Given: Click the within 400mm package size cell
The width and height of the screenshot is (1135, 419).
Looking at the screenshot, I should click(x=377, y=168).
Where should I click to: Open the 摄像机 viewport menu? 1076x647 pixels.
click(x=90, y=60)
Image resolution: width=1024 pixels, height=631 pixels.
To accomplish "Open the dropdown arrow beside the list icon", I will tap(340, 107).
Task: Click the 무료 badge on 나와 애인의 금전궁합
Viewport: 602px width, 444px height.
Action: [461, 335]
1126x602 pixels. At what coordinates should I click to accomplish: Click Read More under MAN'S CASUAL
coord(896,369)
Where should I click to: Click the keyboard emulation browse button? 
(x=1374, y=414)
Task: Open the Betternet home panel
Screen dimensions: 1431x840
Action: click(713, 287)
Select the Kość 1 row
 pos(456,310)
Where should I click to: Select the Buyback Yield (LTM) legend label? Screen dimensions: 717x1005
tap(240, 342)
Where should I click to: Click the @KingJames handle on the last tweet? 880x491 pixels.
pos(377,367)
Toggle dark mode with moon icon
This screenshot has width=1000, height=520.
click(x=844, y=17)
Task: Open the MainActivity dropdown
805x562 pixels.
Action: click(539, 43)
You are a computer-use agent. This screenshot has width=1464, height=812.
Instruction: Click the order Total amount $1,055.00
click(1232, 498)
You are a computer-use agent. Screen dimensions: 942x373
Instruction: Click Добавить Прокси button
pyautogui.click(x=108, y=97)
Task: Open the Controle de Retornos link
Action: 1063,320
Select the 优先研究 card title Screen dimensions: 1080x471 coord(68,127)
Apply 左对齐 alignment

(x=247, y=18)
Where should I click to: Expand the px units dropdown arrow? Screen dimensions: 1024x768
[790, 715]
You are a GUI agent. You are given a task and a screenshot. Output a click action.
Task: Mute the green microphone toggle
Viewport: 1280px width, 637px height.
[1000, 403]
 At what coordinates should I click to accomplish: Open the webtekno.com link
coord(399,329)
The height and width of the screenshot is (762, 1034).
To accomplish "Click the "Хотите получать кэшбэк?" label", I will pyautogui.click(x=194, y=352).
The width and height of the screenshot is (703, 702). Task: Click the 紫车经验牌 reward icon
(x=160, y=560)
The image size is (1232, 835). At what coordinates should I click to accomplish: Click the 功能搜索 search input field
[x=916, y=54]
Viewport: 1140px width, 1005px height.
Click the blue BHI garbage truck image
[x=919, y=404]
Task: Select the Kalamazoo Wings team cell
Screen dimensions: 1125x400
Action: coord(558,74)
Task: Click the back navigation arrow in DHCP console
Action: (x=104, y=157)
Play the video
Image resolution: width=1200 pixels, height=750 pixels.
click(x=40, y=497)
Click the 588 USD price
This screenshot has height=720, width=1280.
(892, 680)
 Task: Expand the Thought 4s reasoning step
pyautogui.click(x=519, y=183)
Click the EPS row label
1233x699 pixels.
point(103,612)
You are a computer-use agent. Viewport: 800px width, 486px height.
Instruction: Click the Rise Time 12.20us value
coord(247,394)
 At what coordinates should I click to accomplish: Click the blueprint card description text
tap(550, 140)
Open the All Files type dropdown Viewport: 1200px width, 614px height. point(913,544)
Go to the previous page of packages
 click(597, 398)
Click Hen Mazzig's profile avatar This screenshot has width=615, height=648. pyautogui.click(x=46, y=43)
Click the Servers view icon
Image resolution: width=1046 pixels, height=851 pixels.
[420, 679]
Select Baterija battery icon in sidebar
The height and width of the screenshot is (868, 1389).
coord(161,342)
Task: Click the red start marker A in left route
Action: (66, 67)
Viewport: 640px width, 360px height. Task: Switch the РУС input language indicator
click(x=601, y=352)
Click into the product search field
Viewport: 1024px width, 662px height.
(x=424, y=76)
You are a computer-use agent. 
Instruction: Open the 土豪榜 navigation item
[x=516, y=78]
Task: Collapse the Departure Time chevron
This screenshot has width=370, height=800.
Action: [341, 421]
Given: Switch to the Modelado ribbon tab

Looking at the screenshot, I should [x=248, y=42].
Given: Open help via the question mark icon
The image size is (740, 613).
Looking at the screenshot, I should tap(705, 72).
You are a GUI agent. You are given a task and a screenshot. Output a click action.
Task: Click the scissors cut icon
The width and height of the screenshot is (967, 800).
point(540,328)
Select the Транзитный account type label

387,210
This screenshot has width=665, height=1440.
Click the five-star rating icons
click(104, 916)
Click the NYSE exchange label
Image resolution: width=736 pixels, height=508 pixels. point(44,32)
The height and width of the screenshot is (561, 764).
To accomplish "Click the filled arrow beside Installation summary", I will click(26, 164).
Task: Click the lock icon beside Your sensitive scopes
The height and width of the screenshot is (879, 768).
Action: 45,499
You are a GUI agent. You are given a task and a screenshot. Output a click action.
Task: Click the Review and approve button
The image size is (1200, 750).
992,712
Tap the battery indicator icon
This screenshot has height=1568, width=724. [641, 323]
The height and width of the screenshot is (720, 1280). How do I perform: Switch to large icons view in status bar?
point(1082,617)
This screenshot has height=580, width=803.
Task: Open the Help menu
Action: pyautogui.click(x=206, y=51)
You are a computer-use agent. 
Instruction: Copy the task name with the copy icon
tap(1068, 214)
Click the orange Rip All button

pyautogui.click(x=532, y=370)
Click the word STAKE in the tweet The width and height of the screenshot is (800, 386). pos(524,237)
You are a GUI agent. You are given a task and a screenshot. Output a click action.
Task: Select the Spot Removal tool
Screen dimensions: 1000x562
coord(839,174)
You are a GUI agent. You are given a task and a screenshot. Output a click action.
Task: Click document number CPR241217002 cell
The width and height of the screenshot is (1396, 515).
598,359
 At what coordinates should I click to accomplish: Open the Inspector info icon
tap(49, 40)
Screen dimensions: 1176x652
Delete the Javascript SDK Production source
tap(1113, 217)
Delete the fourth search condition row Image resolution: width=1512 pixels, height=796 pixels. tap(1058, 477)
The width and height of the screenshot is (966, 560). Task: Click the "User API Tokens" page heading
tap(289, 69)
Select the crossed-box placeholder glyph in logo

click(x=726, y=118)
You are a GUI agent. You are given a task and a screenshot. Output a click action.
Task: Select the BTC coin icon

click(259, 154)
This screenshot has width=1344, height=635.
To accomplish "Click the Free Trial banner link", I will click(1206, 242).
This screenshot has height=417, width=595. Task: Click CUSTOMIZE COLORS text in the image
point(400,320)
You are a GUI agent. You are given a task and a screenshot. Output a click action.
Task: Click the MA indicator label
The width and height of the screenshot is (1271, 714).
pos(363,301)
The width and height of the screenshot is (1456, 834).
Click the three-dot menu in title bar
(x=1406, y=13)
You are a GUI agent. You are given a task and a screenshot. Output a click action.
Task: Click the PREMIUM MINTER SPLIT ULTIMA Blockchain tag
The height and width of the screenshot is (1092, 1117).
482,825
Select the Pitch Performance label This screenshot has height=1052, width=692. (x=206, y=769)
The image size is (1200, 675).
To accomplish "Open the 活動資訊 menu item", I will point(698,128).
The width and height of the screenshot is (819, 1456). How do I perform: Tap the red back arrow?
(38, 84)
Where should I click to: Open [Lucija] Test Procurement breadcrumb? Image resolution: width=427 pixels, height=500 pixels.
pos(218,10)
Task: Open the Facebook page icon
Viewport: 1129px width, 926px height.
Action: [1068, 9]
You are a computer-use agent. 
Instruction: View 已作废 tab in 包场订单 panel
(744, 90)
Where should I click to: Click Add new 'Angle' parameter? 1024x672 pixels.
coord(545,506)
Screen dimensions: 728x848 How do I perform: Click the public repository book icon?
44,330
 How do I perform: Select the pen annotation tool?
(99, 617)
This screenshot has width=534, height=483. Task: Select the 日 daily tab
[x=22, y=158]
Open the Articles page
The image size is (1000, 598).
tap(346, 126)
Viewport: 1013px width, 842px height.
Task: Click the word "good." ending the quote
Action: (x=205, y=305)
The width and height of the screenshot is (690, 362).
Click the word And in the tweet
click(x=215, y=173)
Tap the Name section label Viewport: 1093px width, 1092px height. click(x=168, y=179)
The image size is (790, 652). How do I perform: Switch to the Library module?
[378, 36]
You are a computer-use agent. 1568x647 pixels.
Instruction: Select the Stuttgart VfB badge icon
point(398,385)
☆ ☆ ☆ ☆ ☆
Given exercise => Output the lines from the one containing "Image resolution: width=1024" up to and including the one containing "coord(399,329)", copied exactly.

Exercise response =>
Image resolution: width=1024 pixels, height=631 pixels.
To accomplish "Open the dropdown arrow beside the list icon", I will tap(340, 107).
Task: Click the 무료 badge on 나와 애인의 금전궁합
Viewport: 602px width, 444px height.
Action: [461, 335]
1126x602 pixels. At what coordinates should I click to accomplish: Click Read More under MAN'S CASUAL
coord(896,369)
Where should I click to: Click the keyboard emulation browse button? 
(x=1374, y=414)
Task: Open the Betternet home panel
Screen dimensions: 1431x840
Action: click(713, 287)
Select the Kość 1 row
 pos(456,310)
Where should I click to: Select the Buyback Yield (LTM) legend label? Screen dimensions: 717x1005
tap(240, 342)
Where should I click to: Click the @KingJames handle on the last tweet? 880x491 pixels.
pos(377,367)
Toggle dark mode with moon icon
This screenshot has width=1000, height=520.
click(x=844, y=17)
Task: Open the MainActivity dropdown
805x562 pixels.
Action: click(539, 43)
You are a computer-use agent. This screenshot has width=1464, height=812.
Instruction: Click the order Total amount $1,055.00
click(1232, 498)
You are a computer-use agent. Screen dimensions: 942x373
Instruction: Click Добавить Прокси button
pyautogui.click(x=108, y=97)
Task: Open the Controle de Retornos link
Action: 1063,320
Select the 优先研究 card title Screen dimensions: 1080x471 coord(68,127)
Apply 左对齐 alignment

(x=247, y=18)
Where should I click to: Expand the px units dropdown arrow? Screen dimensions: 1024x768
[790, 715]
You are a GUI agent. You are given a task and a screenshot. Output a click action.
Task: Mute the green microphone toggle
Viewport: 1280px width, 637px height.
[1000, 403]
 At what coordinates should I click to accomplish: Open the webtekno.com link
coord(399,329)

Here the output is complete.